Tesla’s stock market decline is now being dubbed the “Tesla Chainsaw Massacre”, referencing both the 1974 horror film The Texas Chain Saw Massacre and its chief executive’s enthusiasm for waving about a chainsaw gifted to him by Argentina’s 1970s-haired president Javier Milei.
The battering taken by the company on the markets is all the fault of “radical left lunatics”, according to Trump. “Radical left lunatics” are said to be delighted to have such power.
In numbers: Hiring policy
7
Seasons of the original US (non-celebrity) version of The Apprentice that Amazon will stream for US Prime Video subscribers so younger viewers can get to know its little-known frontman, Donald Trump.
20.7 million
Viewership of the first season of The Apprentice in 2004 – this was its most-watched season, according to the network that aired it, NBC. The first episode was titled Meet the Billionaire.
$2 million
Amazon donated $1 million to Trump’s inauguration fund and streamed the ceremony in an in-kind donation also worth $1 million. Meanwhile, Prime Video has bought the rights to a documentary about Melania Trump, accurately describing her billionaire-meeting story as “truly unique”.
Getting to know: Jochen Breckner
Jochen Breckner, a Porsche lifer and its new finance and IT chief, doesn’t sound like he’s getting his full eight hours at the moment. That’s because US tariffs are “something that give us, to some extent, sleepless nights”, he admitted this week as the German carmaker announced plans to axe 4,000 jobs. Collectively, the lost sleep here must be considerable.
[ Porsche warns of profits threat ahead of US tariffsOpens in new window ]
The company, majority-owned by Volkswagen, will support discussions to find “good solutions” to the EU-US trade war, Breckner added, but with Porsche especially exposed to Trump’s tariffs – its main factories are in Stuttgart and Leipzig – few were surprised when chief executive Oliver Blume warned of a “volatile political and economic environment” and indicated that its guidance on profits could be further pressured amid both the surge in trade tensions and a difficult Chinese market.

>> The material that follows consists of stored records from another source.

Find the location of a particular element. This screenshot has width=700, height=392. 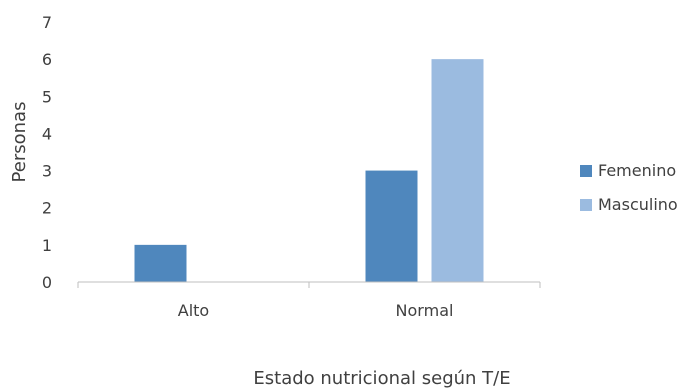

y-tick-label: 6 is located at coordinates (47, 60).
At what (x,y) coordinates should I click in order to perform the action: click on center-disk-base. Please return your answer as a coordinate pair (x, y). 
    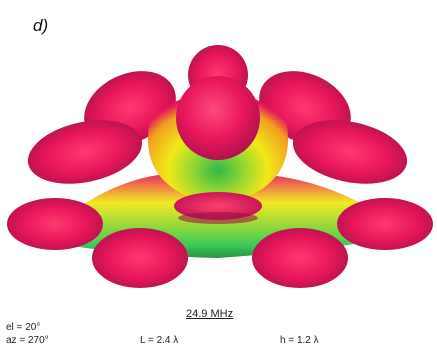
    Looking at the image, I should click on (218, 218).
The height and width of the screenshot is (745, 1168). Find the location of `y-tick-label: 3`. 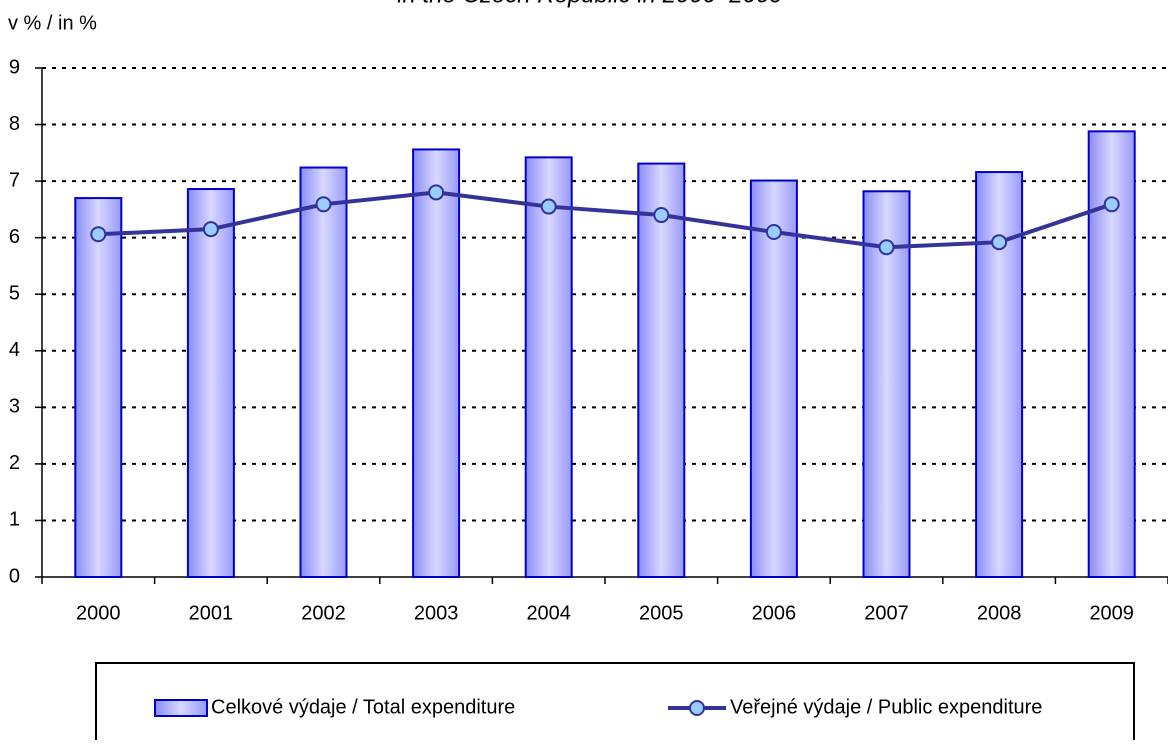

y-tick-label: 3 is located at coordinates (14, 407).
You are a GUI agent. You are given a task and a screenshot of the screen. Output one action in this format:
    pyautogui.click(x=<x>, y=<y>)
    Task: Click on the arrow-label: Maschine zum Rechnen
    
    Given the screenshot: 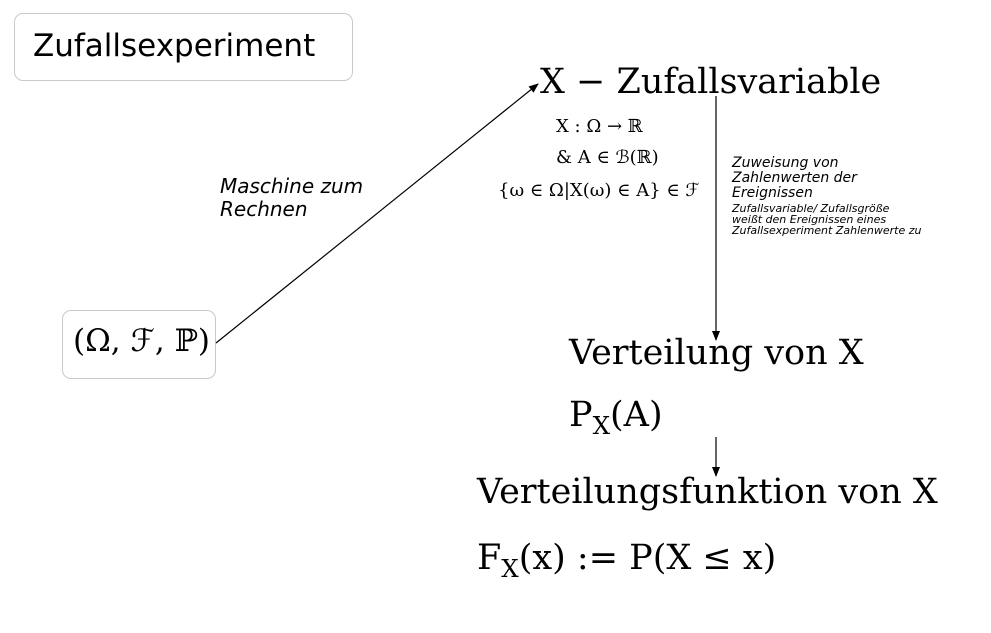 What is the action you would take?
    pyautogui.click(x=292, y=198)
    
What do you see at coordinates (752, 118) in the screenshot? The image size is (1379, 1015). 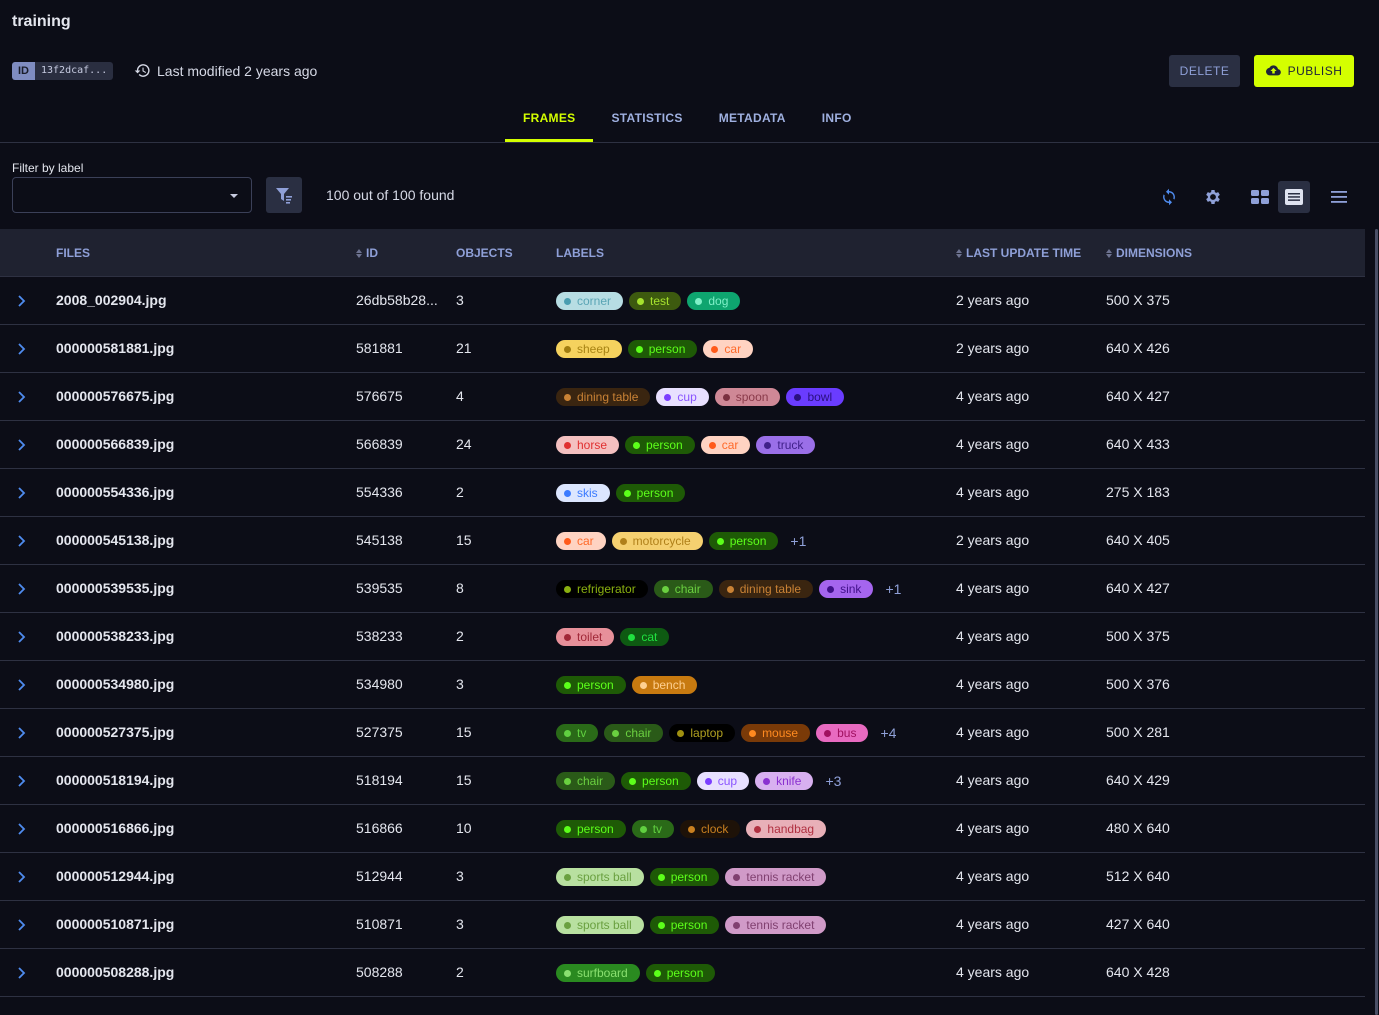 I see `tab-metadata: METADATA` at bounding box center [752, 118].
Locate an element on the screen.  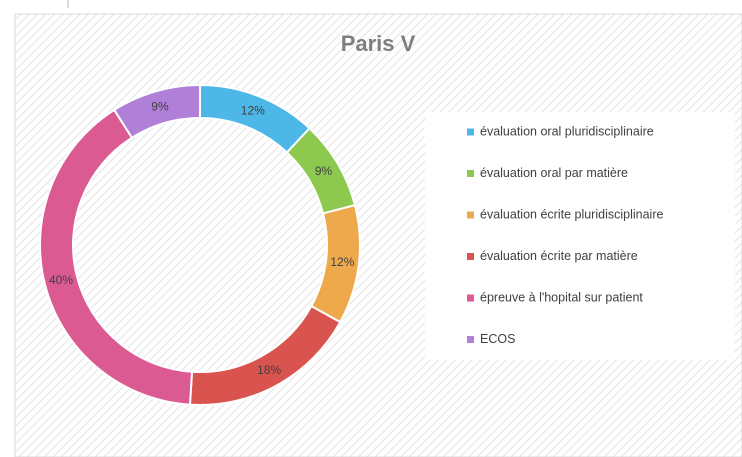
data-label: 18% is located at coordinates (269, 370).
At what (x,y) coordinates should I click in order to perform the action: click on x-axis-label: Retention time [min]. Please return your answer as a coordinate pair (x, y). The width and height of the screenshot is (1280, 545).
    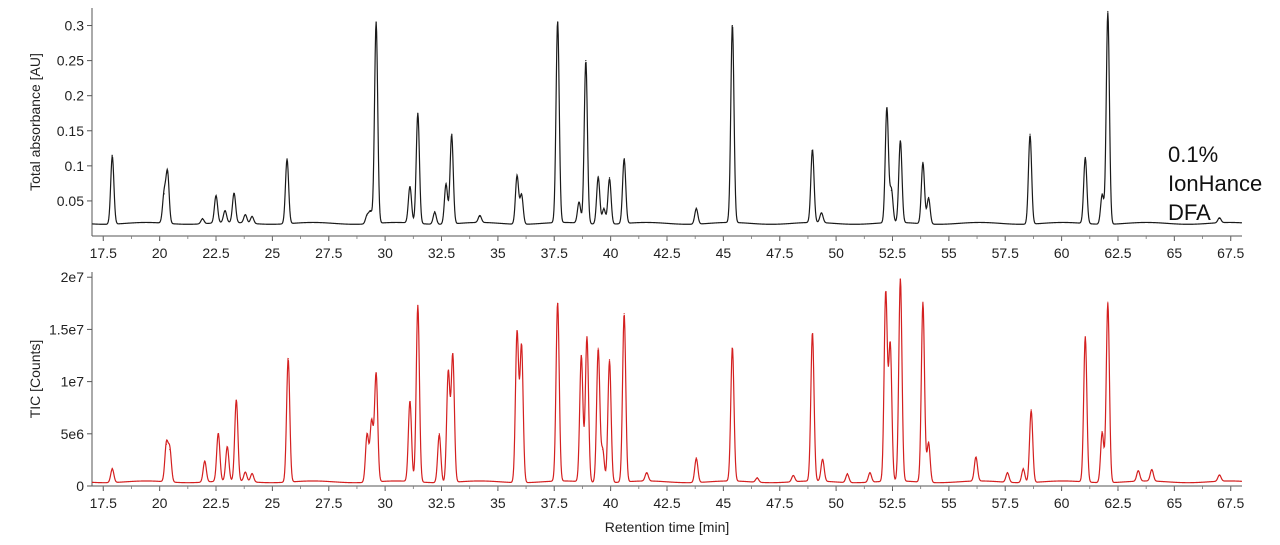
    Looking at the image, I should click on (668, 527).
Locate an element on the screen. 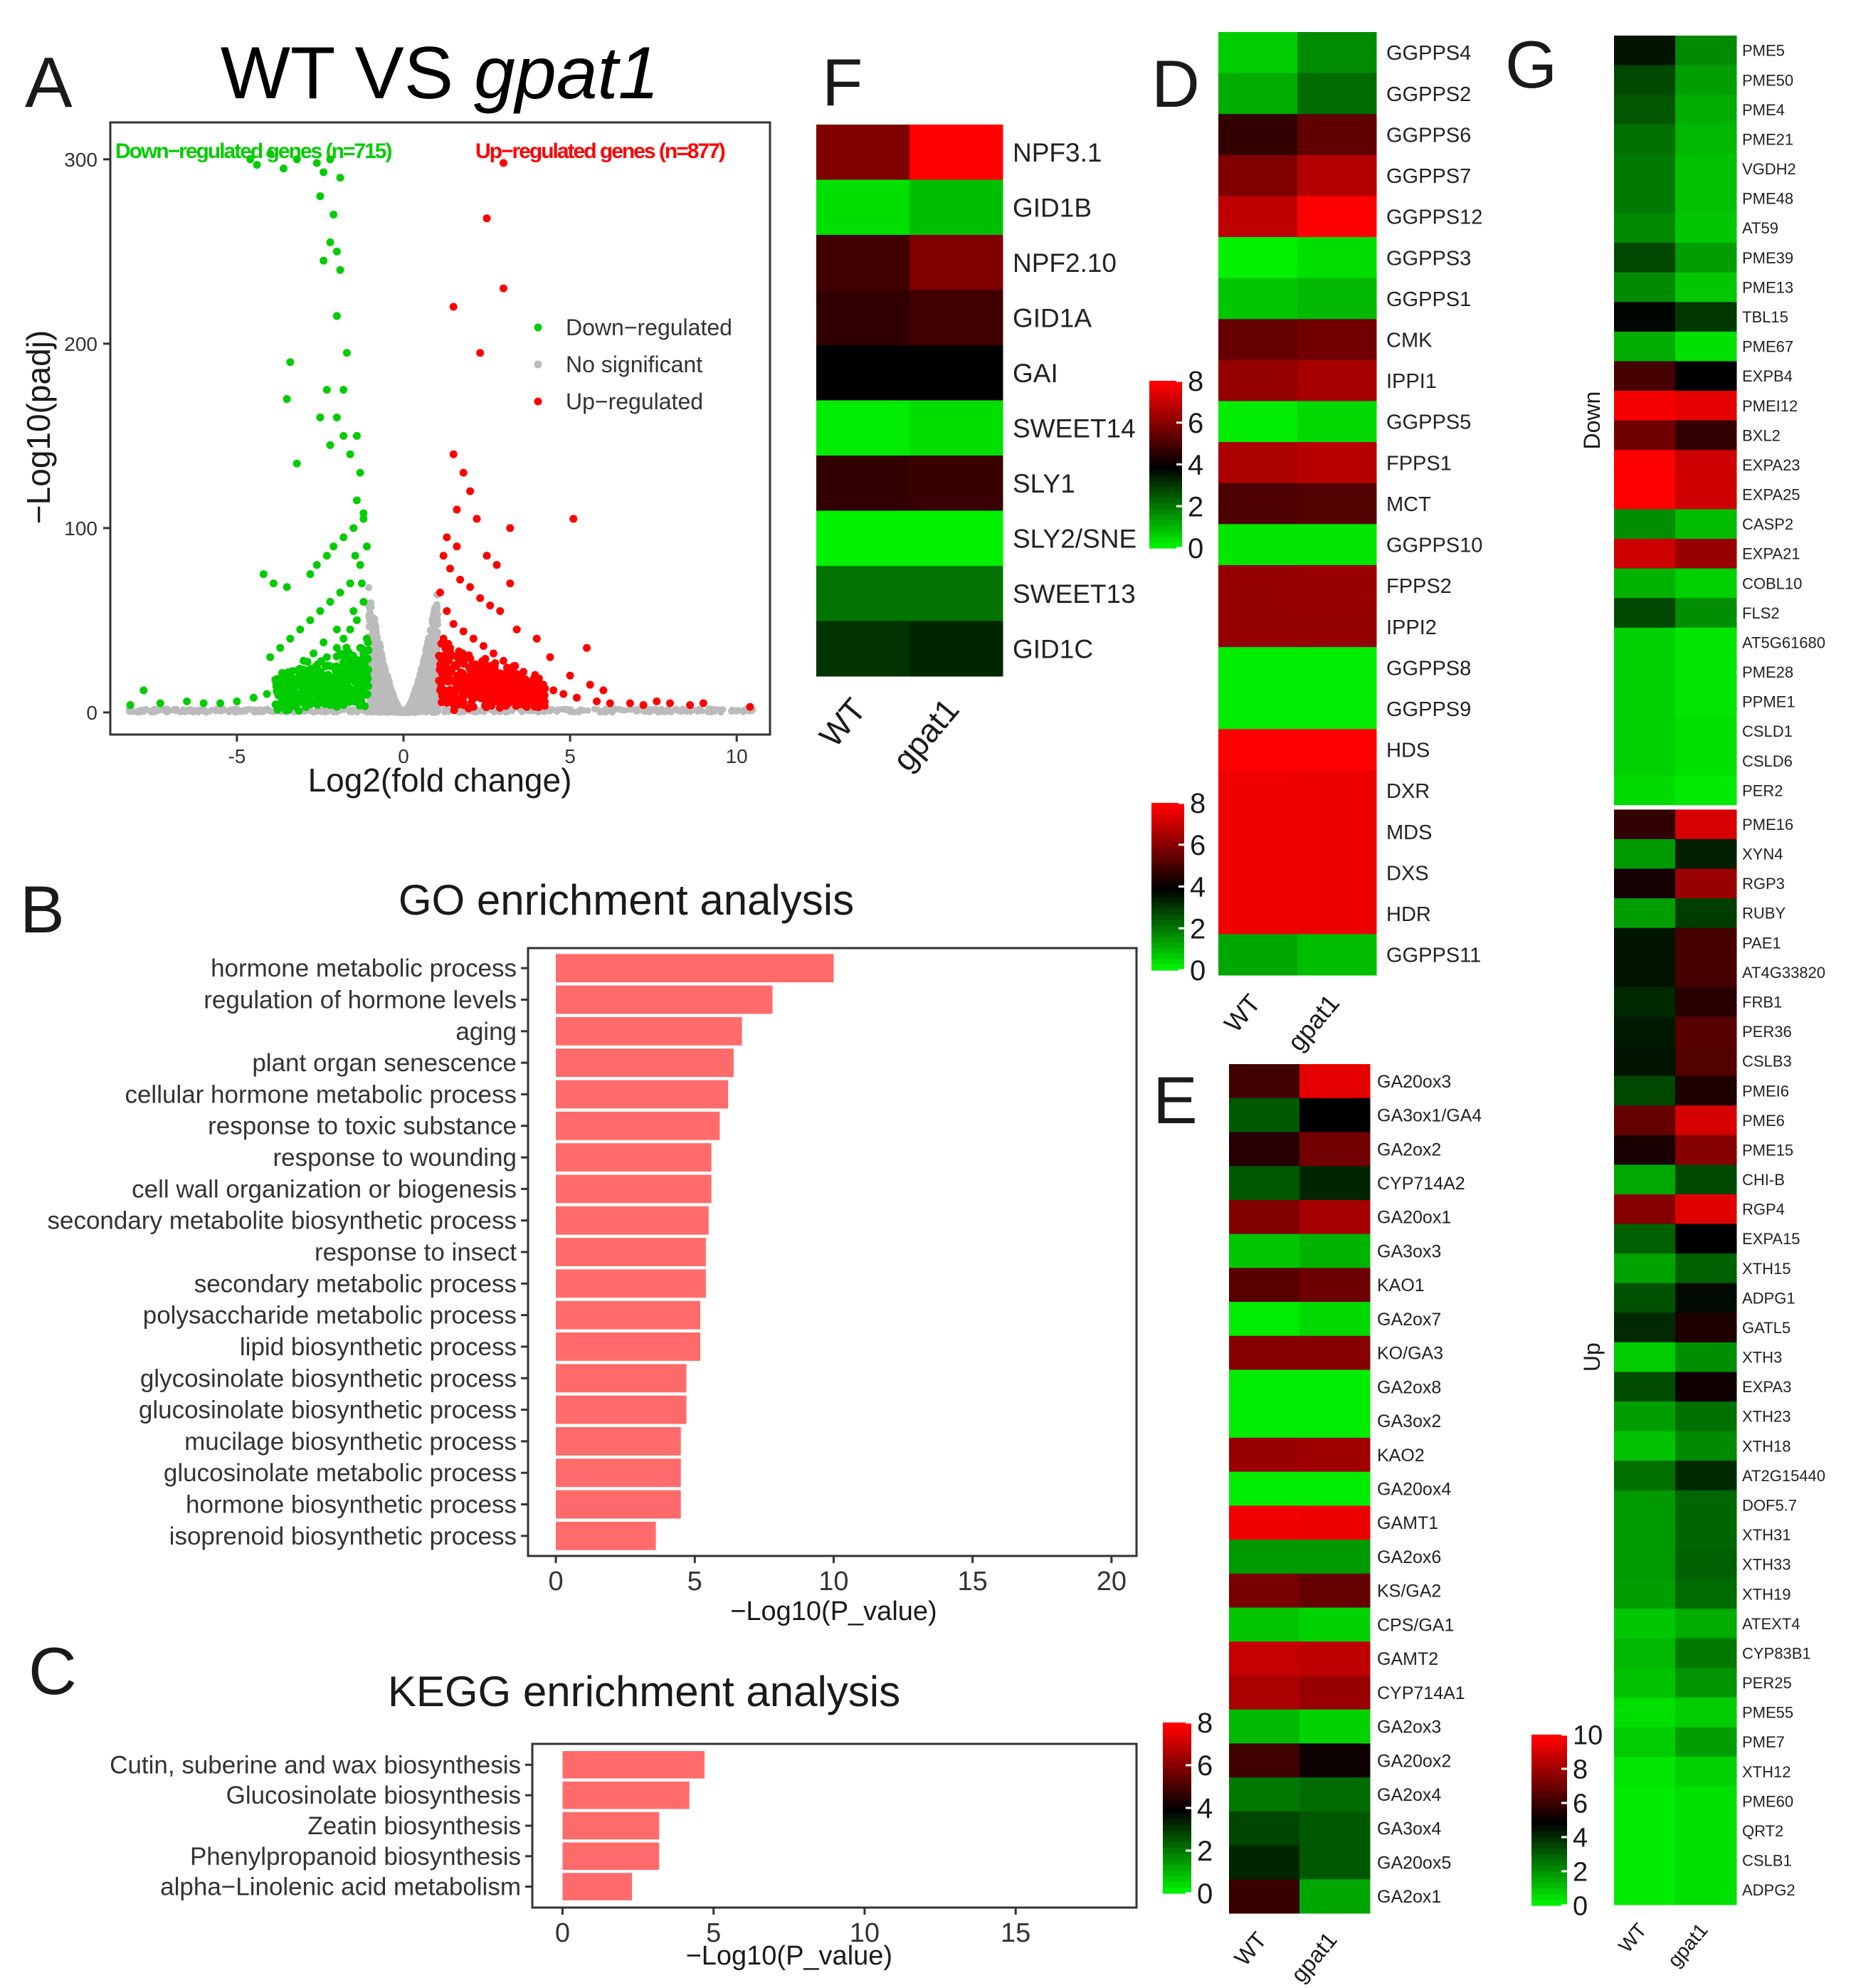 The width and height of the screenshot is (1851, 1988). row-label: EXPA25 is located at coordinates (1771, 495).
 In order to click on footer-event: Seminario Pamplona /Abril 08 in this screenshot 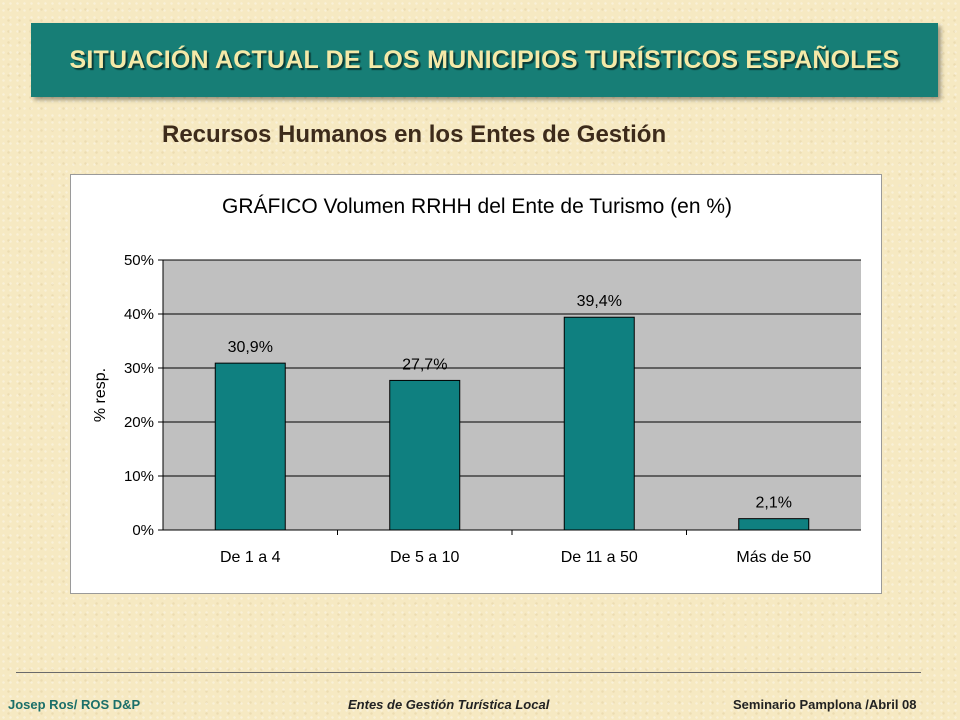, I will do `click(825, 704)`.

The bad news for those who might be in the market for a Porsche is that prices are set to go up. The good news is that cheaper cars are available.
The list: EU tariff countermeasures
The European Commission says it will reinstate various tariffs that were paused at the end of its previous trade dispute with the US, but it has also published a new list of US goods that could be subject to tariffs by mid-April unless cooler heads – wherever they may be hiding – prevail.
[ EU imposes counter tariffs on €26bn worth of US goods as trade war ramps upOpens in new window ]
Running to 99 pages, it focuses on goods produced in Republican heartlands. Here are just five:
1. Electric blankets: Yes, the humble saviour of cold Irish nights, the electric blanket, could soon be caught up in a trade war.
2. Bathrobes: In another blow for people not afraid of comfort, various types of bathrobe feature on the EU’s proposed tariff countermeasures list.
3. Hairdryers: What could be more appropriate than an EU import duty on American devices that blow hot air?
4. Communion wafers: Or to give the full listing under the classification code, “communion wafers, empty cachets for pharmaceutical use, sealing wafers, rice paper and similar products”. Amen.
5. Chicken wings: Yet more evidence that these tit-for-tat tariffs are about to get messy.